Items from a data source
——
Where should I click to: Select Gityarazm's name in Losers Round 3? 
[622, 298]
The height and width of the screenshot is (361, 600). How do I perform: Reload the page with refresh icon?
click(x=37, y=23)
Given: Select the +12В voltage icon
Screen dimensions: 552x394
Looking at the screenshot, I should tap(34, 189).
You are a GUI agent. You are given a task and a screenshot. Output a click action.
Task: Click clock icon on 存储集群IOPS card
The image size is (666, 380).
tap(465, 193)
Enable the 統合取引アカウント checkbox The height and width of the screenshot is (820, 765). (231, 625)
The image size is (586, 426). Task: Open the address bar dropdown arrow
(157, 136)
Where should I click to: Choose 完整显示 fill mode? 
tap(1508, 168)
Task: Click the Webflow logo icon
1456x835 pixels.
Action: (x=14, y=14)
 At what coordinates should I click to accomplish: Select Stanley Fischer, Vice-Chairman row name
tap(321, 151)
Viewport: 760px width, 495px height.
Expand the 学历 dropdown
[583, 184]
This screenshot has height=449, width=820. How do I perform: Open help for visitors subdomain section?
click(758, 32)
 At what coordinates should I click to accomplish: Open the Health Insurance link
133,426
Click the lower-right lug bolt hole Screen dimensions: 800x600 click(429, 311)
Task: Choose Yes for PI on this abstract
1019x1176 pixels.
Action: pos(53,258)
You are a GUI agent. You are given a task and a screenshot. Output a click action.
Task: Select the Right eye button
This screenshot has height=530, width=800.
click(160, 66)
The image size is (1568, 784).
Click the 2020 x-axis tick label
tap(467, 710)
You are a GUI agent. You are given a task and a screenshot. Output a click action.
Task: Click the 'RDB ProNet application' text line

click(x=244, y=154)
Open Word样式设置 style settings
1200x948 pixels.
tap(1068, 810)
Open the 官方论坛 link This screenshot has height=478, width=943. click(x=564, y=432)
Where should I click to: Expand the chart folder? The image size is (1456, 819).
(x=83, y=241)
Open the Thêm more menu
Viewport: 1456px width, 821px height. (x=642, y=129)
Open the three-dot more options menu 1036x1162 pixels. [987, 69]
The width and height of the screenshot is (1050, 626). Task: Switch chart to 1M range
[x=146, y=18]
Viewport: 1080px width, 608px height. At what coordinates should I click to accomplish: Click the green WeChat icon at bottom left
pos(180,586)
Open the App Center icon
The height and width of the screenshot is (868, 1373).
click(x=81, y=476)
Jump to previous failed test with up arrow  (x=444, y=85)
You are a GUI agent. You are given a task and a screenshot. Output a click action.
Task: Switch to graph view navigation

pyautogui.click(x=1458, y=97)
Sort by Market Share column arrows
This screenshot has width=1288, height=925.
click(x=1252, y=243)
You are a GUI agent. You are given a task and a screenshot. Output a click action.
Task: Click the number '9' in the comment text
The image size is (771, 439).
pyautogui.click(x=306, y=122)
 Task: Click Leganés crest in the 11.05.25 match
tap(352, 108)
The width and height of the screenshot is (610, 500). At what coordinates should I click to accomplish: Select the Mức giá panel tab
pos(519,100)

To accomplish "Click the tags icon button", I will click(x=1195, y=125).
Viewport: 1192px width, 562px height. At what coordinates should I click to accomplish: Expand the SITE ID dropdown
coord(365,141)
——
What needs to be done:
Rewrite all of the items above, changing every "GUI agent" to "screen assistant" and leaving everything else unchanged.

Reply:
Where should I click to: Select Gityarazm's name in Losers Round 3? 
[622, 298]
The height and width of the screenshot is (361, 600). How do I perform: Reload the page with refresh icon?
click(x=37, y=23)
Given: Select the +12В voltage icon
Screen dimensions: 552x394
Looking at the screenshot, I should tap(34, 189).
You are a screen assistant. You are given a task and a screenshot. Output a click action.
Task: Click clock icon on 存储集群IOPS card
The image size is (666, 380).
tap(465, 193)
Enable the 統合取引アカウント checkbox The height and width of the screenshot is (820, 765). (231, 625)
The image size is (586, 426). Task: Open the address bar dropdown arrow
(157, 136)
Where should I click to: Choose 完整显示 fill mode? 
tap(1508, 168)
Task: Click the Webflow logo icon
1456x835 pixels.
Action: (x=14, y=14)
 At what coordinates should I click to accomplish: Select Stanley Fischer, Vice-Chairman row name
tap(321, 151)
Viewport: 760px width, 495px height.
Expand the 学历 dropdown
[583, 184]
This screenshot has height=449, width=820. How do I perform: Open help for visitors subdomain section?
click(758, 32)
 At what coordinates should I click to accomplish: Open the Health Insurance link
133,426
Click the lower-right lug bolt hole Screen dimensions: 800x600 click(429, 311)
Task: Choose Yes for PI on this abstract
1019x1176 pixels.
Action: pos(53,258)
You are a screen assistant. You are given a task and a screenshot. Output a click action.
Task: Select the Right eye button
This screenshot has height=530, width=800.
click(160, 66)
The image size is (1568, 784).
Click the 2020 x-axis tick label
tap(467, 710)
You are a screen assistant. You are given a task and a screenshot. Output a click action.
Task: Click the 'RDB ProNet application' text line

click(x=244, y=154)
Open Word样式设置 style settings
1200x948 pixels.
tap(1068, 810)
Open the 官方论坛 link This screenshot has height=478, width=943. click(x=564, y=432)
Where should I click to: Expand the chart folder? The image size is (1456, 819).
(x=83, y=241)
Open the Thêm more menu
Viewport: 1456px width, 821px height. (x=642, y=129)
Open the three-dot more options menu 1036x1162 pixels. [987, 69]
The width and height of the screenshot is (1050, 626). Task: Switch chart to 1M range
[x=146, y=18]
Viewport: 1080px width, 608px height. At what coordinates should I click to accomplish: Click the green WeChat icon at bottom left
pos(180,586)
Open the App Center icon
The height and width of the screenshot is (868, 1373).
click(x=81, y=476)
Jump to previous failed test with up arrow  (x=444, y=85)
You are a screen assistant. You are given a task and a screenshot. Output a click action.
Task: Switch to graph view navigation

pyautogui.click(x=1458, y=97)
Sort by Market Share column arrows
This screenshot has width=1288, height=925.
click(x=1252, y=243)
You are a screen assistant. You are given a task and a screenshot. Output a click action.
Task: Click the number '9' in the comment text
The image size is (771, 439).
pyautogui.click(x=306, y=122)
 Task: Click Leganés crest in the 11.05.25 match
tap(352, 108)
The width and height of the screenshot is (610, 500). At what coordinates should I click to accomplish: Select the Mức giá panel tab
pos(519,100)

To accomplish "Click the tags icon button", I will click(x=1195, y=125).
Viewport: 1192px width, 562px height. At what coordinates should I click to accomplish: Expand the SITE ID dropdown
coord(365,141)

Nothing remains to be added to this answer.